You know, it's a mess. And that's a technical political term. Thank you. Thank you. Yes. Appreciate it. But it really, you know, we have huge challenges, as you know, huge threats facing this country on a whole range of issues. And then if you think about...

this really complicated set of challenges and issues. And we elect people that really are not up to the task. And what's happened on the Republican side is we have let sort of the most radical group of people who support Donald Trump, frankly, take over. And it's...

And watching sort of the good people leave, I think today you have had, for example, Congressman McHenry, the chairman of the Financial Services Committee, he said that he's not going to run again. And you see that among a number of the impeachers today.

So it's a sad moment and I think a moment where we really need to look at how we can bring change and bring some of the good people back into office. So let's talk, obviously the obvious person is House Speaker Mike Johnson, someone probably you never thought would be a House Speaker. He was fairly unknown nationally until fall. You worked with him and you're friends with him, I think. I was, yeah. But you wrote extensively in the book about how he rallied Republicans to support Trump's stolen election.

You have called him in this book tour a collaborator and an enabler. Collaborator is a very loaded word. Talk to me about how concerned, Trump collaborator, how concerned you were about him in this leadership role. And be specific. What is your greatest worry about him since you liked him and you were a friend of his previously? Yeah.

My worry about him is that he is willing to do things he knows to be wrong. And I was very, very surprised at that.

Set problem | Continue the interview transcript about Republican leadership and Speaker Mike Johnson from where it stops. The listing after this point comes from an unrelated source.

Material provided |
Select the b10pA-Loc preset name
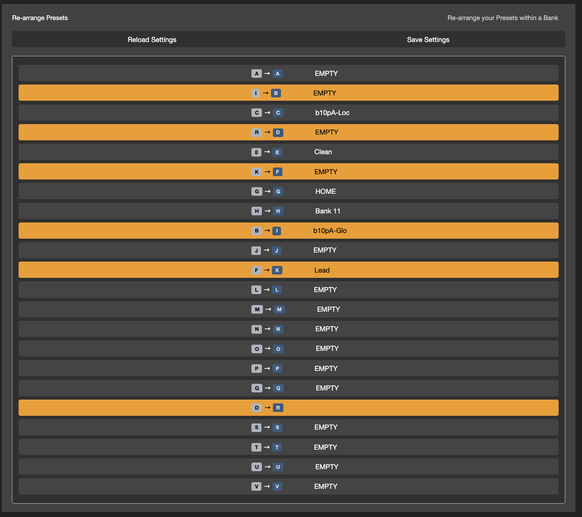coord(332,113)
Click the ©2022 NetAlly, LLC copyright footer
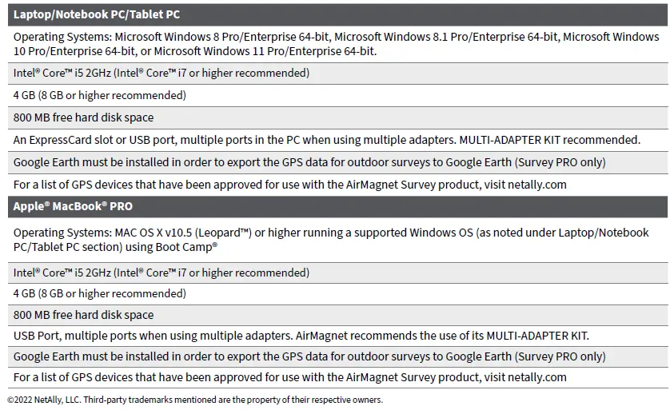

The output |
the way that he operated and the extent to which, you know, he would call himself a constitutional lawyer. And in many cases, you know, with respect to the amicus brief, with respect to the objections afterwards, when I would speak to him, you know, he would acknowledge that

that what I was saying was correct with respect to the Constitution or the law. But then he would go on again and advocate for these things that were constitutionally unsound to our colleagues. And it was the way that he operated, and it was the extent to which he was willing to do things that

Not just I, but others. You know, Kevin McCarthy's own chief counsel, you know, wrote to me that she had talked to him and that he knew what he was doing was constitutionally infirm. But he still did it. And so it's one thing to have somebody who's, he was then vice chair of the conference, you know, was sort of working behind the scenes in some ways to help do Trump's bidding.

And, of course, when I wrote the book and finished it in September and sent it off to the printer, I had no idea that he would be elected speaker. And it's particularly dangerous to have somebody like that wield the gavel. Dangerous. Dangerous. Because why? Dangerous.

Dangerous because the Speaker of the House, first of all, is second in line to the presidency. The Speaker of the House is someone that you have to be able to count on as somebody who is going to uphold the Constitution. And the combination of Johnson calling himself a constitutional lawyer and then taking these steps that were unsupportable. And I know a lot of real constitutional lawyers, conservative ones, are

And none of them agreed with what Johnson was doing during this period. But the fact that he was willing to do it when he knew it was wrong presents a threat, including if you think about counting the electoral votes in 2025, if you think about the possibility that we could have a contingent election, the election might be thrown into the House if no candidate gets 270 electoral votes.

And in those circumstances, the Speaker of the House, you know, could do real damage if he's simply trying to do Trump's bidding. Again, this happens over and over again, whether it's Kevin McCarthy, who you obviously have no admiration for. At this moment, Donald Trump is still the clear GOP presidential frontrunner in 2024, even though he faces a number of legal challenges. I'd love to get your thoughts.

idea of why he remains so popular, if you were looking at it from a political perspective, he may be Orange Jesus, but Jesus is still in that name, you know, orange or whatever color he happens to be. So why is that from your perspective? I think it's a number of things. I think that there is an element of a cult of personality. I think that he is particularly skilled at telling the big lie and convincing people to believe it. And I mean, really, if you stop and think about

the millions of hardworking Americans from whom he has, you know, stolen money, you know, the fraud that he's perpetrated, the lies that he spread everywhere.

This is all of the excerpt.